The request:
Rewrite the items below with "desktop assistant" substituted for every occurrence of "computer-use agent" and nothing else changed. Leave the pictures out of your answer.

+ + + + + + +

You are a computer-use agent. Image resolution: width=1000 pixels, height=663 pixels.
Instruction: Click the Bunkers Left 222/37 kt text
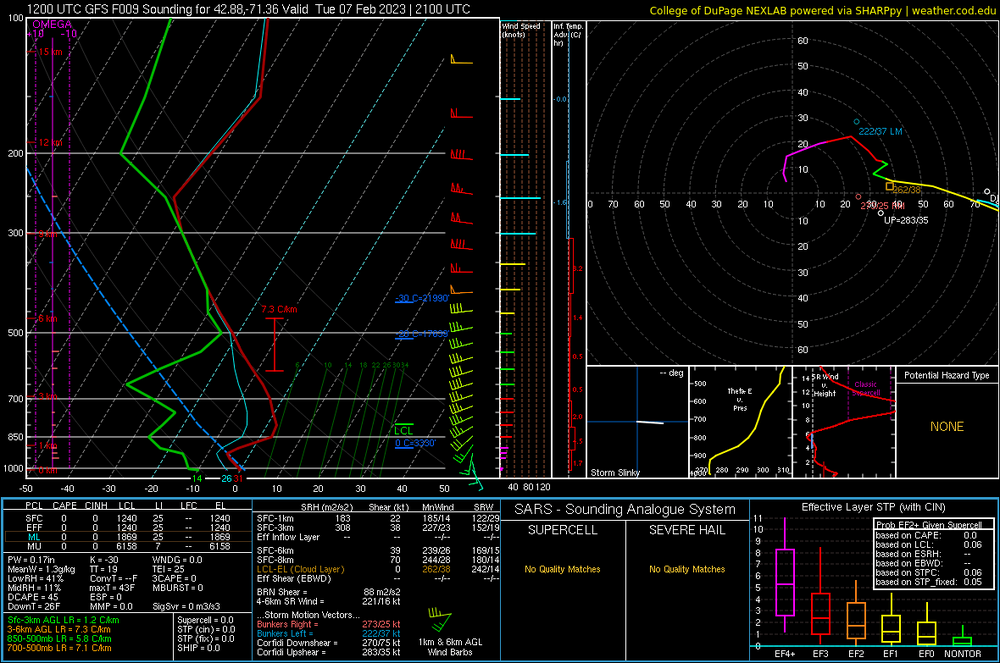click(328, 634)
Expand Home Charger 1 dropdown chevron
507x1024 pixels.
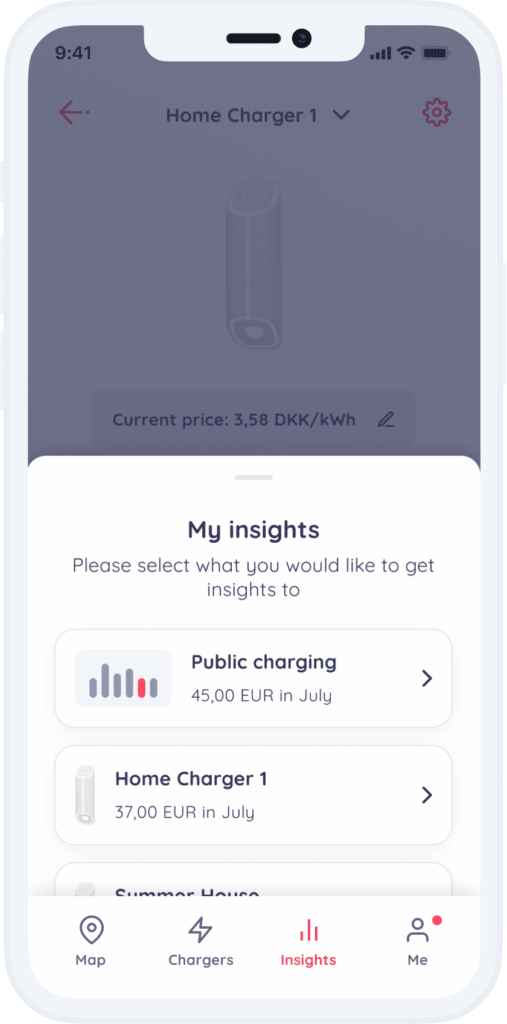point(341,115)
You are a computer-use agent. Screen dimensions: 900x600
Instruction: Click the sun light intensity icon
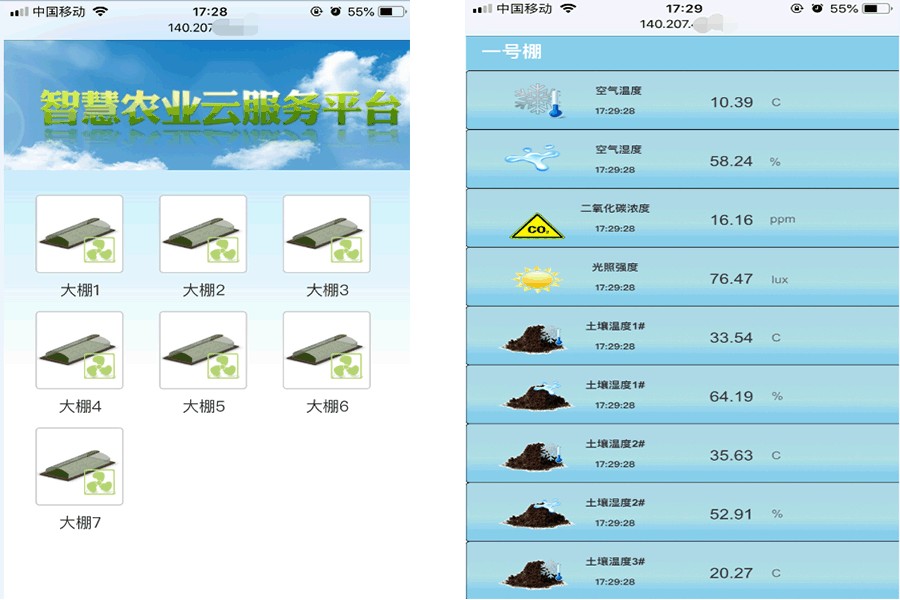click(x=536, y=277)
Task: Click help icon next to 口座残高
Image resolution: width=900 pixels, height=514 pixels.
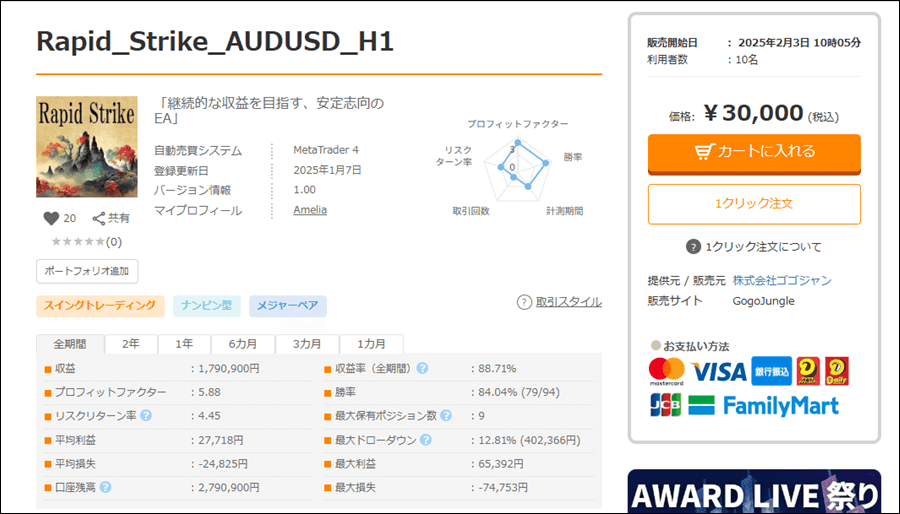Action: tap(105, 488)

+ + + + + + +

The completed task:
You are a desktop assistant. Image resolution: width=1000 pixels, height=663 pixels.
Instruction: Click the Bunkers Left 222/37 kt text
click(328, 634)
Expand Home Charger 1 dropdown chevron
507x1024 pixels.
point(341,115)
You are a desktop assistant. Screen dimensions: 900x600
Instruction: Click the sun light intensity icon
click(x=536, y=277)
Task: Click help icon next to 口座残高
Image resolution: width=900 pixels, height=514 pixels.
Action: tap(105, 488)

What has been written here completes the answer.